WHAT YOU SHOULD DO:
Write out nothing but the lines from the one containing "Click the 80 price axis label" through the last line below, both included, and without the pictures.

[[ MATERIAL TO PROCESS, beginning ]]

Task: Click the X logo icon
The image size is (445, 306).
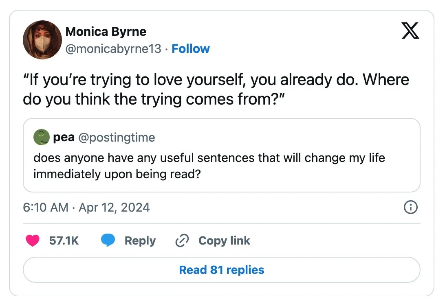Action: [x=410, y=31]
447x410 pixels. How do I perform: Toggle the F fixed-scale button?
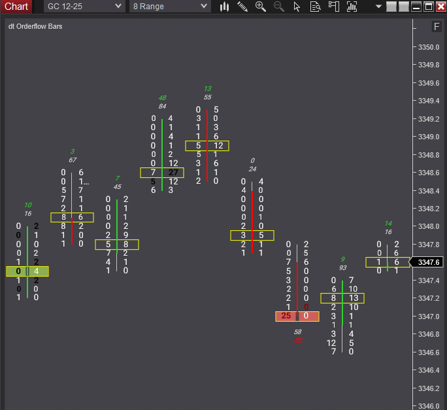[437, 27]
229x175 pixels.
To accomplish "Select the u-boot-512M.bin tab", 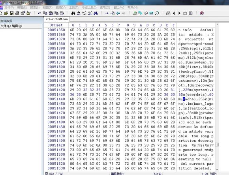I will click(57, 19).
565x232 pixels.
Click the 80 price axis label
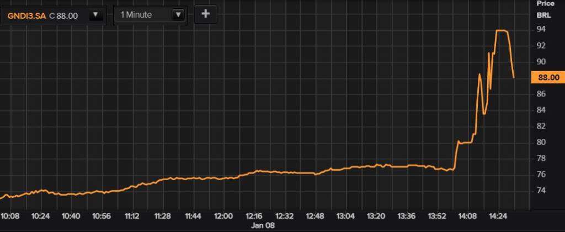[x=541, y=142]
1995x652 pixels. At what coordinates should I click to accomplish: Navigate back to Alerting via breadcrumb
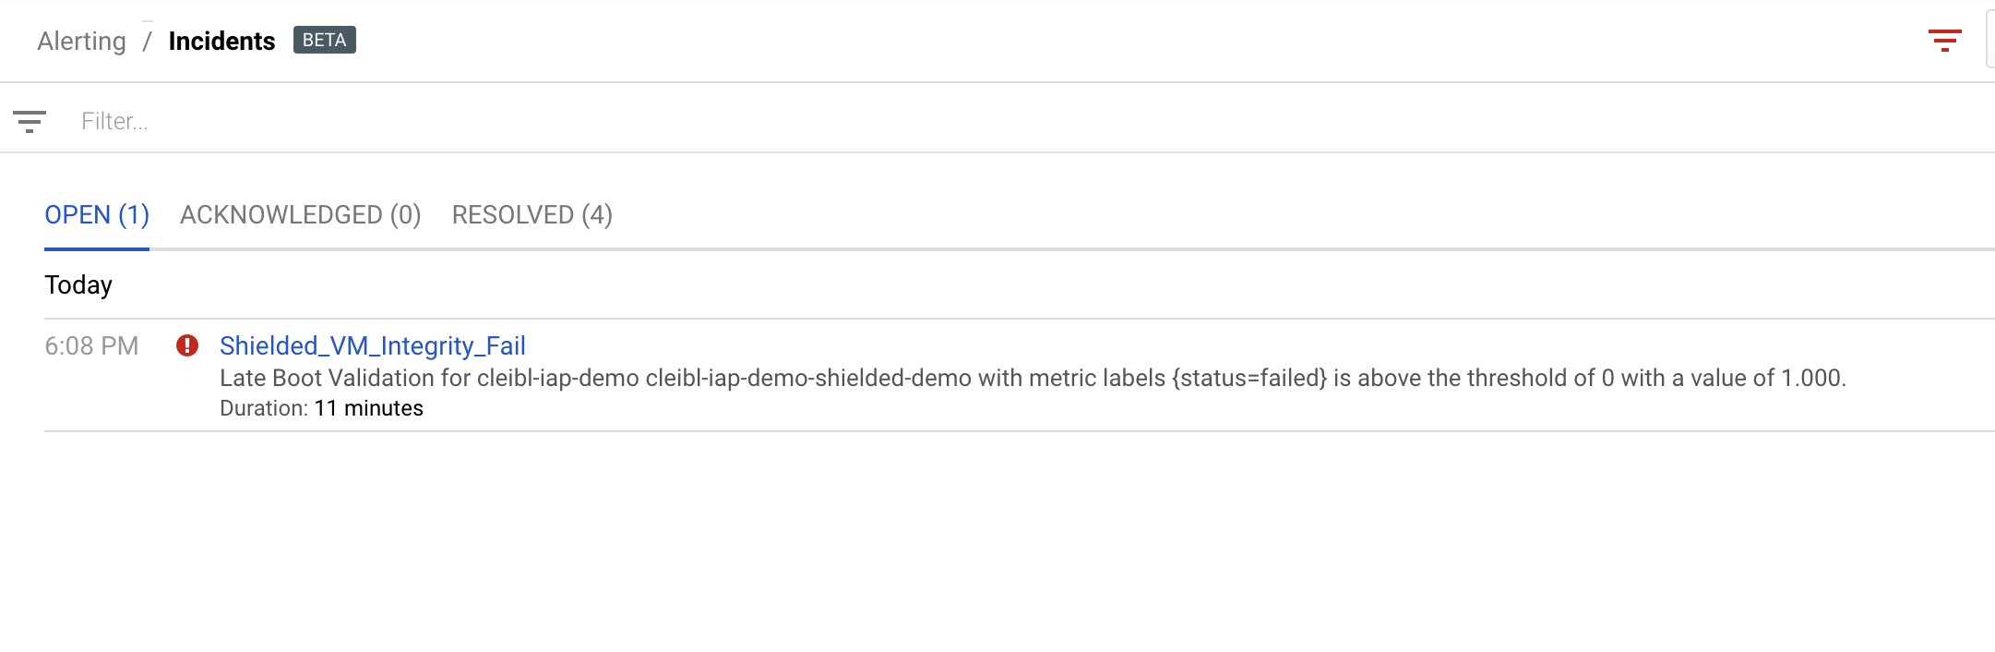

[[ MATERIAL TO PROCESS, end ]]

TASK RESULT:
Click the 80 price axis label
[x=541, y=142]
1995x652 pixels. At what coordinates should I click to accomplish: Navigate back to Alerting via breadcrumb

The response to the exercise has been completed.